§ Problem set
• a. Write out everything in the account of a father's strokes from "To my relief, he" down to "needed or felt.".
• b. Answer these questions about the account of a father's strokes:
(i) In which city is the writer located?
(ii) Which weekly outing always filled the father with hope and good cheer?
(iii) For many decades, what had the father joined his friends in at church?
• c. Carry on the account of a father's strokes from the point at which it stops.

Understanding Expressions of Love from a Stroke Victim

by chalyse
(chicago, il, usa)

-My dad suffered many strokes (some small, some not so small), and after each one he would work mightily to get back the function of his limbs, and his ability to communicate verbally.

To my relief, he usually made it all the way back to full functioning!

After one rather subtle stroke however, he lost his ability to speak. His frustration with not being able to recover verbal expressions lasted six months, then a year, until we both realized it was likely permanent.

Each week I would pick him up to go to church; it was the one outing that would always fill him with hope and good cheer. His life-long friends attended the same church, and for many decades he joined them in the choir.

After he realized he could no longer control and produce intelligible sounds, he began finding alternate ways to let people know what he needed or felt.

Understanding his attempts was often a hit-or-miss exercise, unless he wrote everything down. In a social situation, especially with his many church pals, it was often impossible to write out his side of a group conversation.

Sometimes, his friends assumed he was not involved with what was being said, since he began to sit back and just listen.

However, I'll never forget the day when he finally found a way to let everyone know he was
not only listening, but was cheering them on silently.

§ Dataset rows
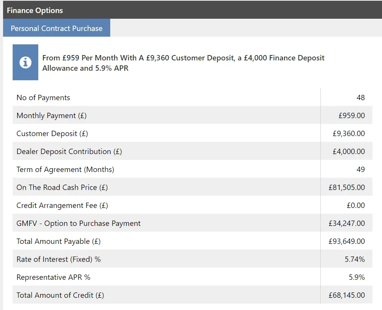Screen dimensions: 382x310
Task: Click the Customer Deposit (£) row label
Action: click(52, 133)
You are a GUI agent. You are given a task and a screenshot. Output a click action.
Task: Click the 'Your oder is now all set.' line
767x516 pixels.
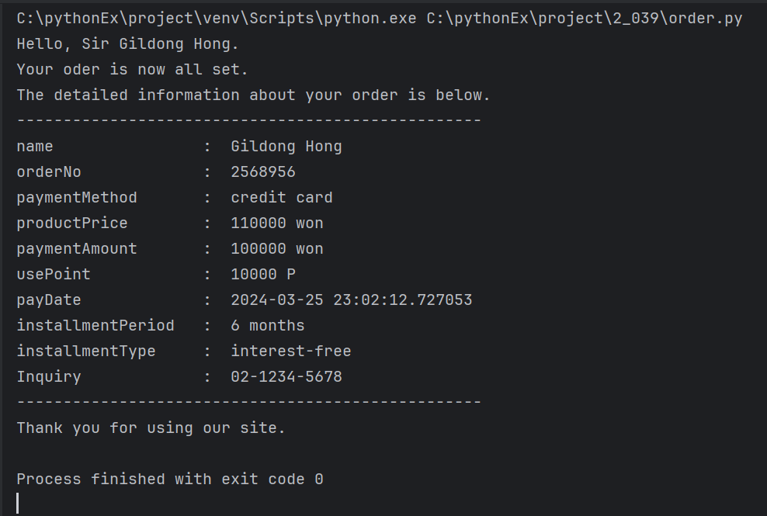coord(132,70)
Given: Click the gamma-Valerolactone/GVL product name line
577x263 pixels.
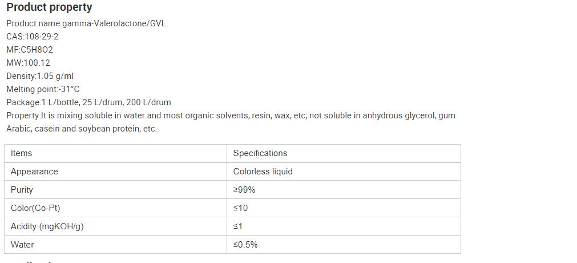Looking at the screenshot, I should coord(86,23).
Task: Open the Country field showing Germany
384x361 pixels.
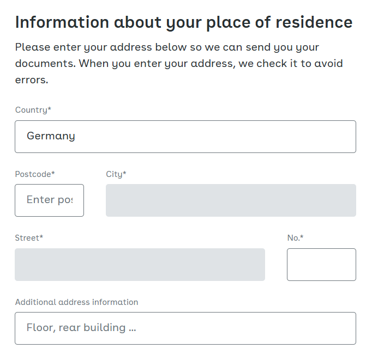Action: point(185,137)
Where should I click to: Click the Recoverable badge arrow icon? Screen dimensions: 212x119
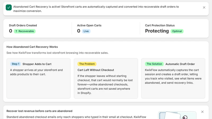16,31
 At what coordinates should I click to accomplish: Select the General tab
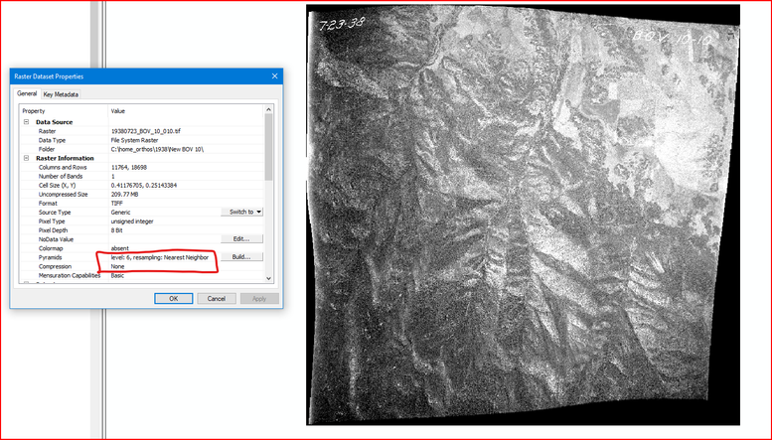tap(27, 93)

§ Results for the exercise
• a.
To my relief, he usually made it all the way back to full functioning!

After one rather subtle stroke however, he lost his ability to speak. His frustration with not being able to recover verbal expressions lasted six months, then a year, until we both realized it was likely permanent.

Each week I would pick him up to go to church; it was the one outing that would always fill him with hope and good cheer. His life-long friends attended the same church, and for many decades he joined them in the choir.

After he realized he could no longer control and produce intelligible sounds, he began finding alternate ways to let people know what he needed or felt.

• b.
(i) Chicago, Illinois, USA
(ii) Going to church
(iii) The choir

• c.
In the middle of an inspiring church sermon, begun just after a deeply touching song by his friends in choir, he began squirming just a bit in his pew seat. He took up the cane lying next to him and reached to place his hat on the handle of it. Then, he slowly raised the hat-on-a-stick into the air in front of him and slowly waved it back and forth.

The entire church could see the bobbing hat clearly, and a hush came over the sanctuary. With great love and patience, the minister look at my dad, nodded to him and said, "I'm glad someone's listening today!" and caused a great release of laughter from the congregation.

We all felt so proud of my dad, doing whatever he could to let his friends know he was moved by their song, and the services!

It taught me that even in the most daunting circumstances, it is important to find ways to overcome our own inadequacies, and to risk being vulnerable to let others know that we want to share and improve our relationships.

My dad’s been gone for almost five years now, but whenever I feel down, I remember that singular hat floating with hope and warm intentions above the crowd.

We all miss you!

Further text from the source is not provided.